Mon histoire personnelle a fondamentalement influencé mon travail intellectuel. L’ambition d’apporter ma pierre à l’édifice des RI a clairement été forgée par une combinaison d’événements, de personnes et de livres. Je suis né et j’ai passé les premières années de ma vie dans une petite ville en Serbie, à la frontière avec le Kosovo. Ma famille a quitté les Balkans en 1999 au moment des conflits en ex-Yougoslavie. Je nourris depuis un intérêt et une sensibilité particulières pour la région. J’ai eu la chance d’être formé dans des universités et des laboratoires qui ont une tradition d’ouverture vers les recherches internationales. Après une formation générale en économie, en droit et en science politique, je me suis progressivement spécialisé en RI. Durant mes études universitaires j’ai développé assez tôt un goût particulier pour l’étude des théories, d’abord économiques grâce aux cours prodigués par Frédéric Poulon, puis des relations internationales, enseignées par Dario Battistella. Le choix de mon sujet de thèse a aussi été dicté par l’insatisfaction à l’égard des approches existantes qui considéraient le résultat des interventions post-conflit en Bosnie et au Kosovo comme des anomalies. Je suppose que ces éléments sont à l’origine à la fois de mon intérêt pour la partie pratique des théories et de l’orientation de mes recherches actuelles sur les Balkans.

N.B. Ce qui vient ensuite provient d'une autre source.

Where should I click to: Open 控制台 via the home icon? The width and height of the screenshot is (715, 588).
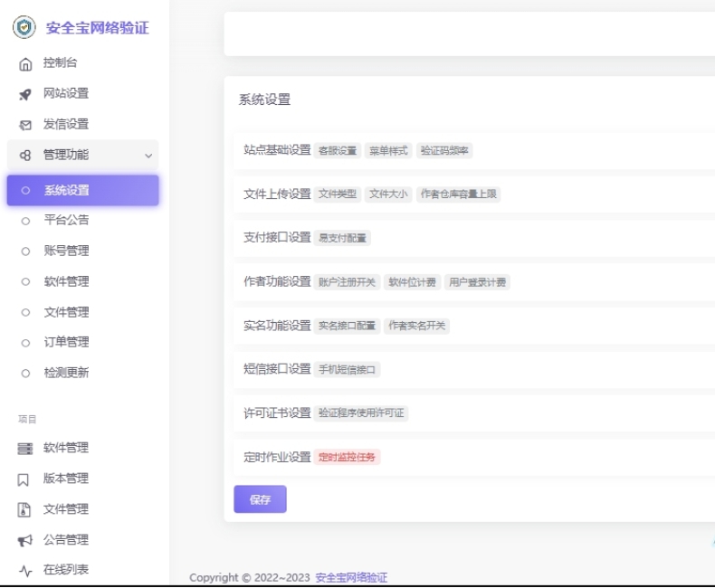pos(25,64)
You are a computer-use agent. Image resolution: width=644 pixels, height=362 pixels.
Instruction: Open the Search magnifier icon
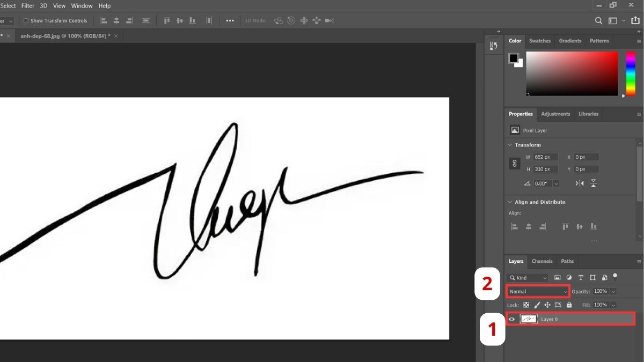point(599,20)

En travaillant durant plusieurs années sur ce problème et en faisant des allers-retours entre la théorie et les découvertes empiriques, j’ai pu mettre en évidence les limites des approches dominantes : cela m’a permis de développer mon propre sens de la recherche.
En tant que spécialiste d’une discipline des sciences sociales, ce qui m’anime c’est de participer – à mon modeste niveau – à façonner et à remettre en question notre vision du monde, dans l’objectif ultime de rechercher des solutions au service de l’humanité. Cela nécessite une triple exigence : être analytiquement original, mobiliser une méthodologie sophistiquée et équilibrer la curiosité théorique par une analyse empirique solide. Mes productions scientifiques ne sont pas uniquement motivées par la logique interne de mes recherches, mais aussi par la tentative de donner un sens aux débats politiques d’actualité. Contrairement à ce que prétendent certains, s’évertuer à réduire le fossé entre la recherche universitaire et l’élaboration des politiques en matière de relations internationales ne nuit pas aux recherches fondamentales, à condition de ne pas considérer que l’influence directe sur la décision politique est plus importante que la simple rédaction d’articles.